## start SELECTED TEXT
Betelgeuse

will go supernova soon

 

The Moon’s gravitational field affects the tides.  It would be further expected that the excessive gravitational radiation from the SN will also affect the tides and water levels on Earth.  LIGO, the U.S. Government’s experimental gravitational apparatus, should record a sharp peak, and already has last year.  Its meaning is unclear. In the 1990’s, I submitted a manuscript describing a method for forecasting supernovas based on neutrino detection,  since the neutrino events from SN 1987a were recorded by Kamioka and other sites on Earth up to 12 hours before photons arrived.  It did not get published sadly. Furthermore, the data suggested that neutrinos travel faster than light by 0.0000008%.  This idea is now seriously investigated as a method to provide a warning signal of a impending visual supernova. A supernova, at the calculated distance of Betelgeuse, would only provide 0.0000008% of 680 years warning by this method.  So unless so unusual physics is at work, this method will only deliver about 3.0 minutes warning before the visual data from an object as close as Betelgeuse. See http://ribes.if.uj.edu.pl/psns/Artwork/hawaii/hawaii.html for more analysis.






Betelgeuse the star

Betelgeuse, a red super giant located at RA 05 55 10 and D +07 24 25, is a variable magnitude star from 0.2 to 1.2, located in the constellation Orion.  It has an approximate mass of 18.5 (10-20) solar masses and is, therefore, expected to go supernova as a Type II event, which ejects a neutron star.  Nobel Laureate Charles Townes et. al. have observed Betelgeuse to have a shrinking diameter of about 15% between 1993-2009 (0.043 to 0.056 arc sec). Historically, a  highly erratic magnitude fluctuation has also been noted.  Estimates of its luminosity vary from 85,000-140,000 solar units. It also has at least two orbiting bodies and some data suggest as many as five.  Furthermore, the Hubble Telescope has demonstrated this star has asymmetric hot spots and inconsistent convection circulation, as documented by Baldwin and others, during the 1990s. Additionally, Betelgeuse has been shown by VLTI to have dust and gas loss extending up to 30 AU, affecting its opacity. This sum of evidence leads to the reasonable conclusion an up close and terrestrial supernova event is relatively imminent!  Furthermore, this author suggests that any nearby supernova event in progress can influence the weather and may actually be responsible as the root cause for the presently observed global warming.

Supernova Development

A supernova occurs when a star has run out of hydrogen fuel, fuses helium to create carbon and oxygen over a 106 year period, and then burns anything in sight for another 103 years.  The envelope collapses upon itself, culminating in an explosion that demolishes the star.  In this case, a Type 11L event will most likely be produced, which has a sharper light curve. The question, it is thought, is not if, but when, this will occur. This thinking is based on old and limited models of stellar evolution.  To be sure, each celestial object undergoes transitions.  However, the exact flow-evolutionary diagram, the individual underlying state conditions, the transition trigger and the time a star spents in each stellar state is unknown.
## end SELECTED TEXT
## start COLLECTED DATA
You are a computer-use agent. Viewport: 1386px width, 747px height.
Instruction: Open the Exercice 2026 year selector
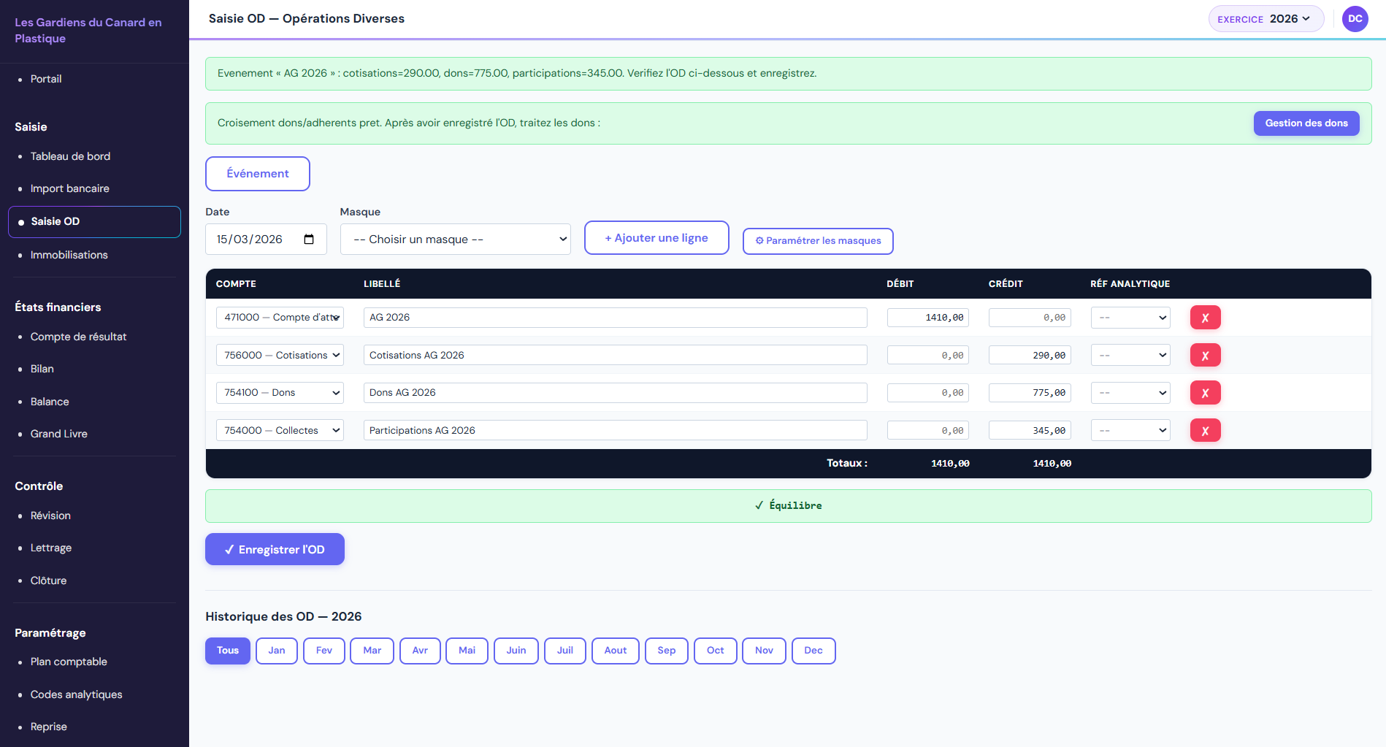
## end COLLECTED DATA
_EXERCISE:_
Rewrite the Betelgeuse text starting at the words "A supernova occurs" and ending after "state is unknown.", renaming "envelope" to "outer shell" throughout. You can answer without the lines.

_ANSWER TO THIS TASK:_
A supernova occurs when a star has run out of hydrogen fuel, fuses helium to create carbon and oxygen over a 106 year period, and then burns anything in sight for another 103 years.  The outer shell collapses upon itself, culminating in an explosion that demolishes the star.  In this case, a Type 11L event will most likely be produced, which has a sharper light curve. The question, it is thought, is not if, but when, this will occur. This thinking is based on old and limited models of stellar evolution.  To be sure, each celestial object undergoes transitions.  However, the exact flow-evolutionary diagram, the individual underlying state conditions, the transition trigger and the time a star spents in each stellar state is unknown.